*** Available data
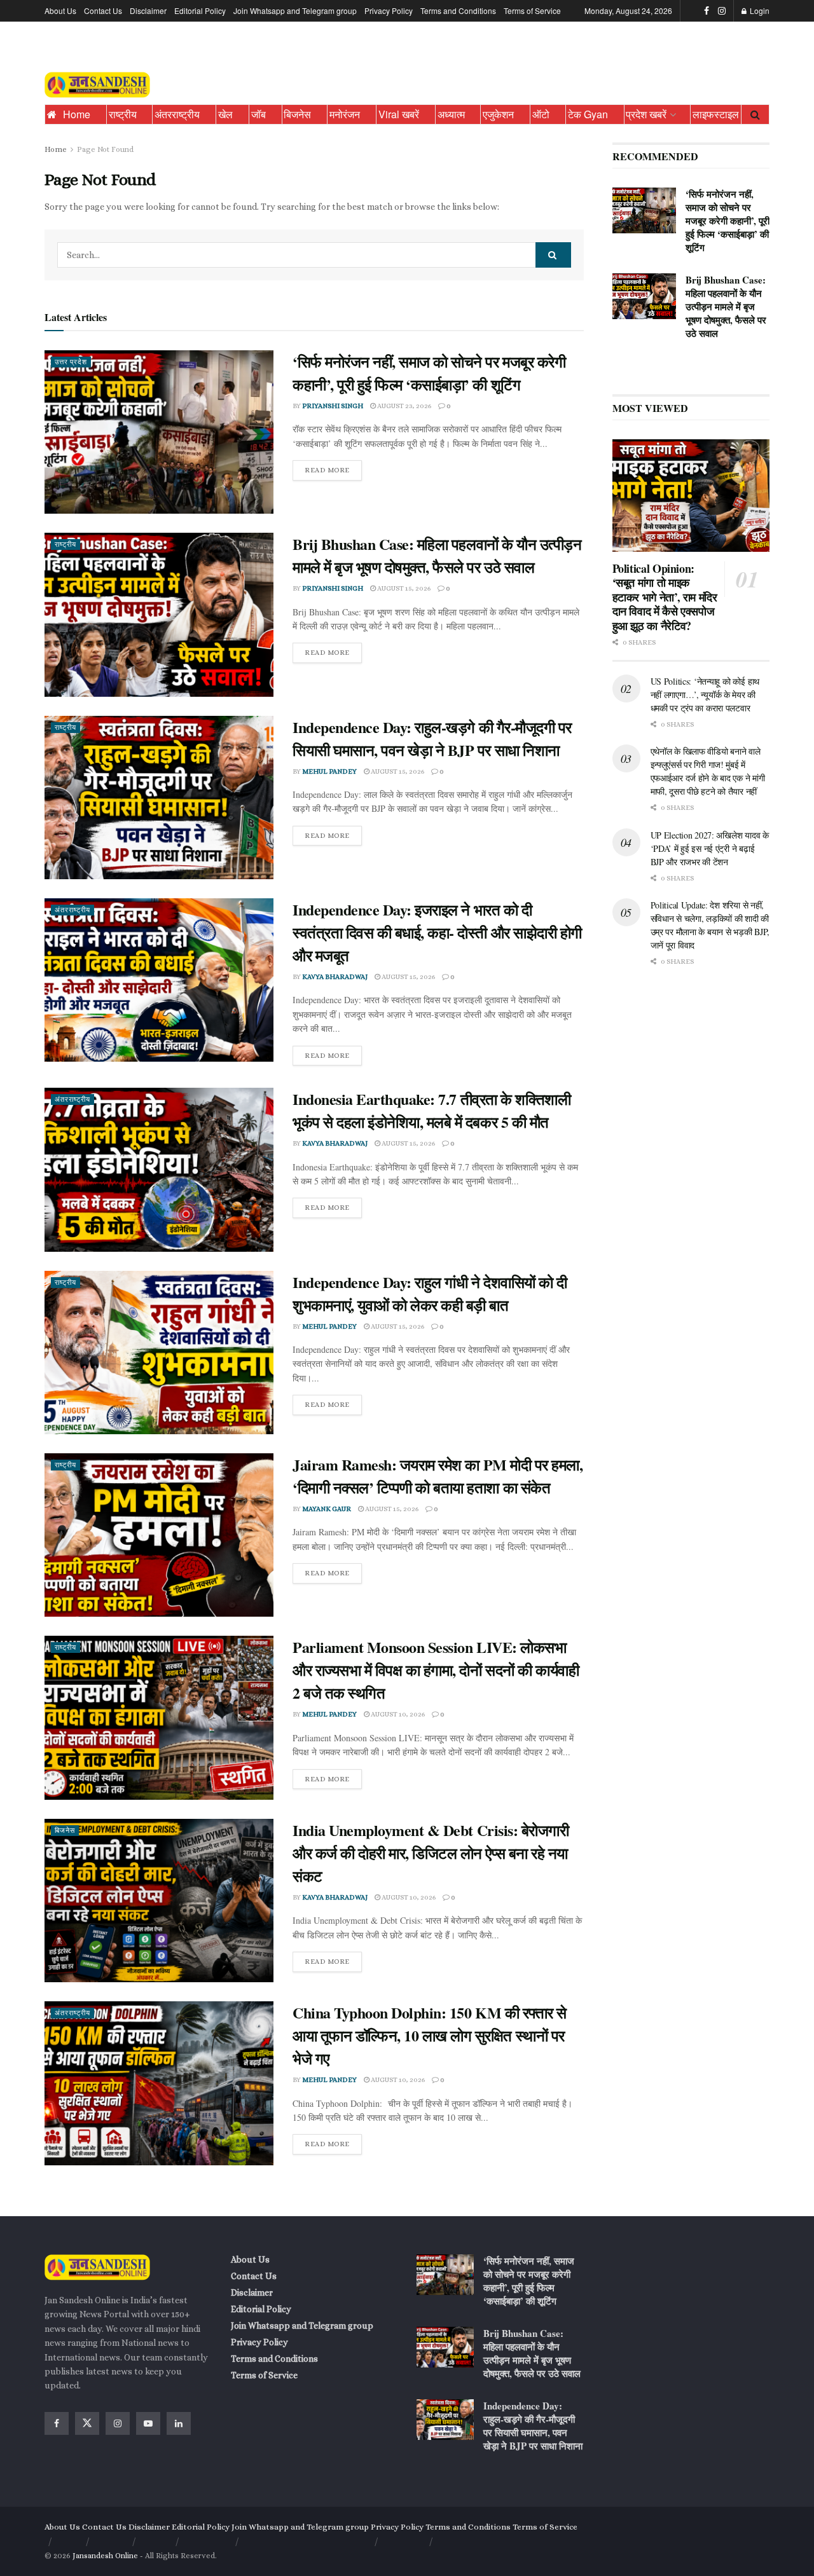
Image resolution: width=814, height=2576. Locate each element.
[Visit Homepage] (97, 85)
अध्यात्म (451, 114)
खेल (225, 114)
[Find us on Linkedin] (179, 2423)
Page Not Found (105, 149)
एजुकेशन (498, 114)
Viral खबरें (398, 114)
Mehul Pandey (329, 771)
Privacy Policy (388, 10)
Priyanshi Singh (332, 406)
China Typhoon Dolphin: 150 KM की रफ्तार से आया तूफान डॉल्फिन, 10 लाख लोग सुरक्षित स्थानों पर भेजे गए (430, 2035)
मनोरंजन (344, 114)
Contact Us (103, 10)
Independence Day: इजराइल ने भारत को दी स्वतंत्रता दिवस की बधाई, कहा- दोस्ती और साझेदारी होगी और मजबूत (437, 932)
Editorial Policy (200, 10)
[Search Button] (755, 114)
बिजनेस (297, 114)
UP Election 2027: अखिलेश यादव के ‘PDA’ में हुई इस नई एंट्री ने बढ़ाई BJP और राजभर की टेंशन (710, 848)
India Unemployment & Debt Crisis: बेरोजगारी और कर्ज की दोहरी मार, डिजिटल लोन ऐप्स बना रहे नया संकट (431, 1853)
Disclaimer (148, 10)
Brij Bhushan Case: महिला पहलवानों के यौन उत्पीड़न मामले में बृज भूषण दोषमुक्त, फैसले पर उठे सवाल (437, 555)
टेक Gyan (588, 114)
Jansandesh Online (105, 2555)
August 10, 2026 (397, 1714)
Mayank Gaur (326, 1509)
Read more (333, 467)
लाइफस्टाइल (716, 114)
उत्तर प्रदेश (71, 362)
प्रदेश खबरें (646, 114)
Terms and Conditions (458, 10)
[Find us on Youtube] (148, 2423)
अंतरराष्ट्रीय (177, 114)
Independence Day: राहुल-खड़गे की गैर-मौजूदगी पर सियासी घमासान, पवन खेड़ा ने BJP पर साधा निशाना (432, 738)
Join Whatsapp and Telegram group (295, 10)
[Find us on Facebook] (706, 11)
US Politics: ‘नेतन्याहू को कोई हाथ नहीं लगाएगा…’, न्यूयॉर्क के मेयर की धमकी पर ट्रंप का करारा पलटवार (705, 694)
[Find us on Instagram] (722, 11)
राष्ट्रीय (123, 114)
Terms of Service (532, 10)
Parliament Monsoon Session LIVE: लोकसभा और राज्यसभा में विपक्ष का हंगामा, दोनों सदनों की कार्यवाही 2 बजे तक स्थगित (436, 1670)
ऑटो (540, 114)
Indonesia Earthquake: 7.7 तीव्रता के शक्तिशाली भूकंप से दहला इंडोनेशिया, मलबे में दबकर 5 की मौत (431, 1110)
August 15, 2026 (403, 588)
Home (76, 114)
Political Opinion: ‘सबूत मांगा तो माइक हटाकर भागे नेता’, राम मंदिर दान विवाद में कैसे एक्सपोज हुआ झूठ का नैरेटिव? (664, 597)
******
**What this task involves**
Each line that mentions the string "Terms" must be copied from the listing.

**Your response**
Terms and Conditions (458, 10)
Terms of Service (532, 10)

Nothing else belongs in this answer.